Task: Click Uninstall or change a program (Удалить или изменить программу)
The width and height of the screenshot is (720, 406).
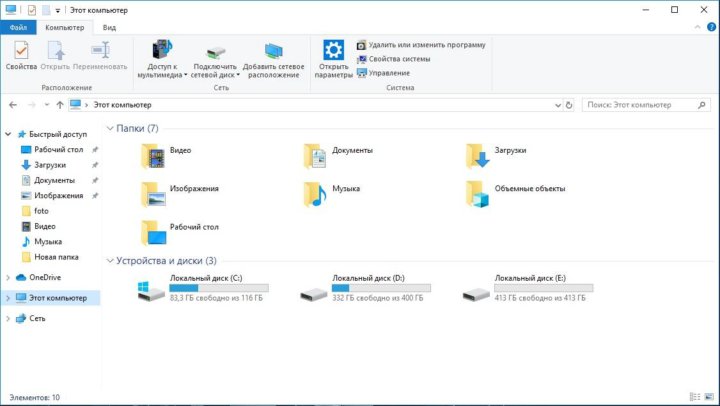Action: [x=426, y=45]
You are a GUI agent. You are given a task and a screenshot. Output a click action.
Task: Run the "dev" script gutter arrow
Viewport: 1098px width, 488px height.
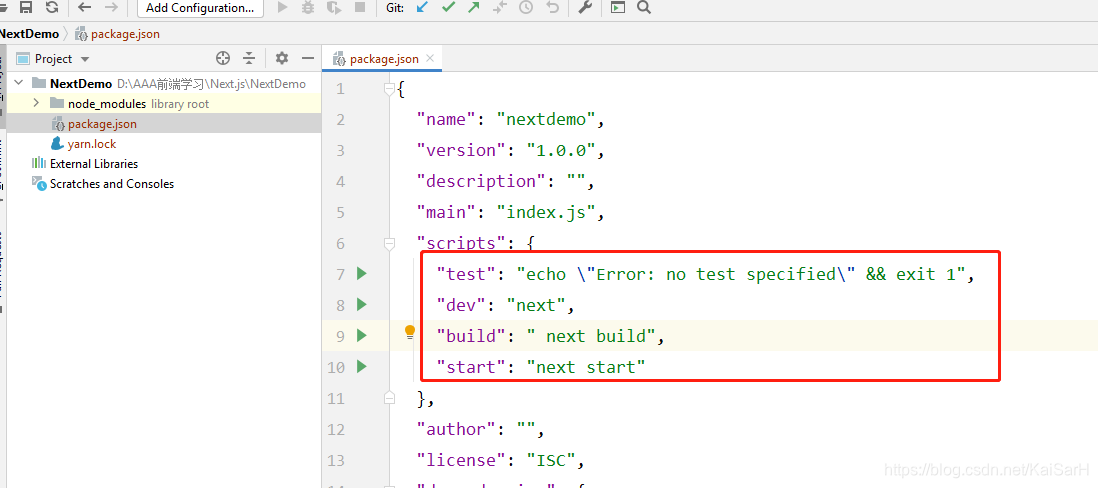361,305
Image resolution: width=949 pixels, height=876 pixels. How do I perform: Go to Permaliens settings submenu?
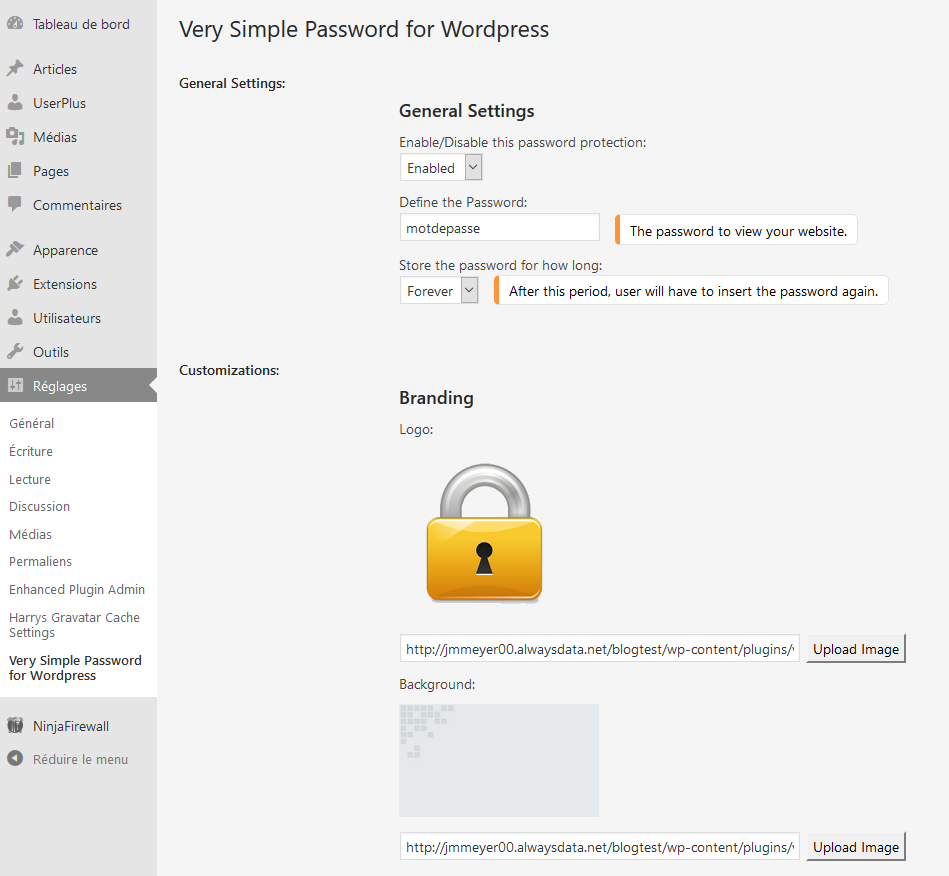41,561
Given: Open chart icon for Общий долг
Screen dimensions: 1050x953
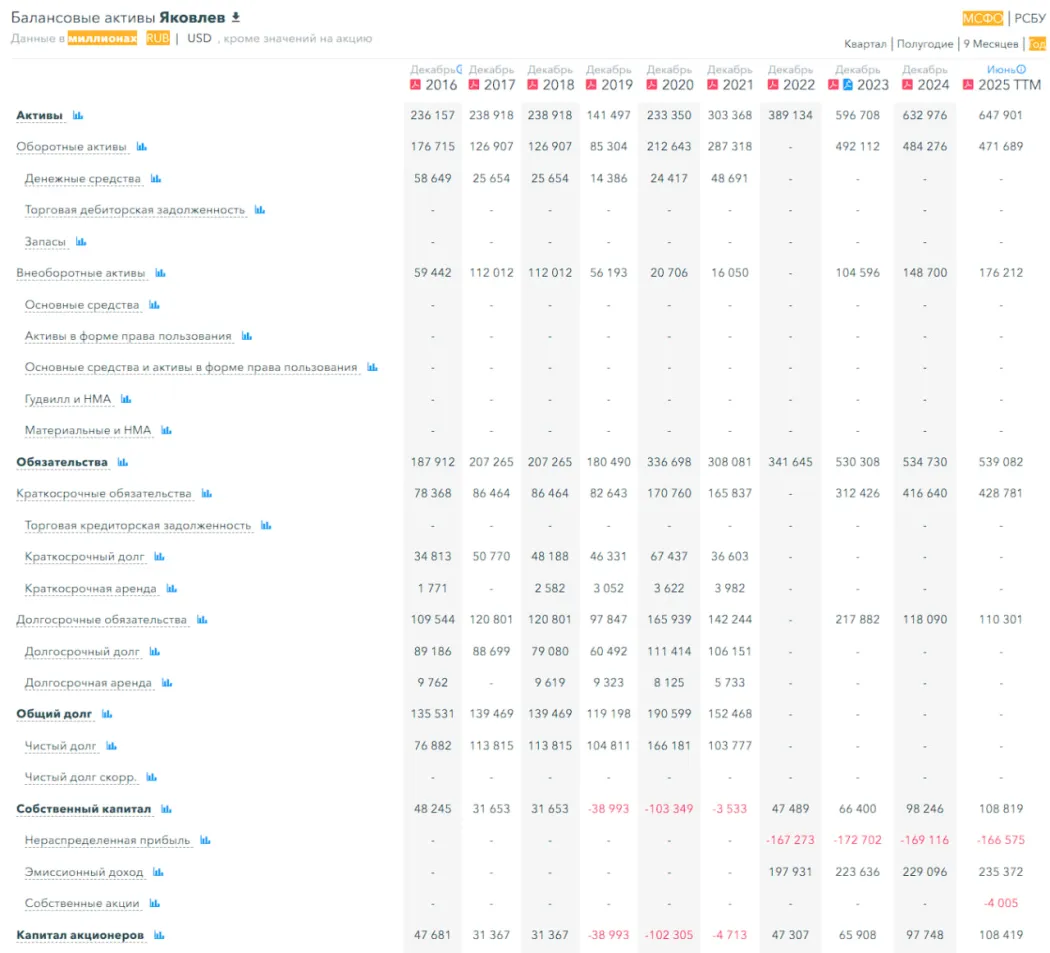Looking at the screenshot, I should pyautogui.click(x=107, y=714).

◆ ◆ ◆ ◆ ◆ ◆ ◆

§ REQUIREMENT
Your task is to retype exactly, and only, the lines from the one that holds "You are a GUI" through the end of the listing, both end lines included, without any pictures.

§ TASK SOLUTION
You are a GUI agent. You are given a task and a screenshot. Output a click action.
Task: Run the "dev" script gutter arrow
Viewport: 1098px width, 488px height.
361,305
Image resolution: width=949 pixels, height=876 pixels. How do I perform: Go to Permaliens settings submenu?
41,561
Given: Open chart icon for Общий долг
Screen dimensions: 1050x953
Looking at the screenshot, I should pyautogui.click(x=107, y=714).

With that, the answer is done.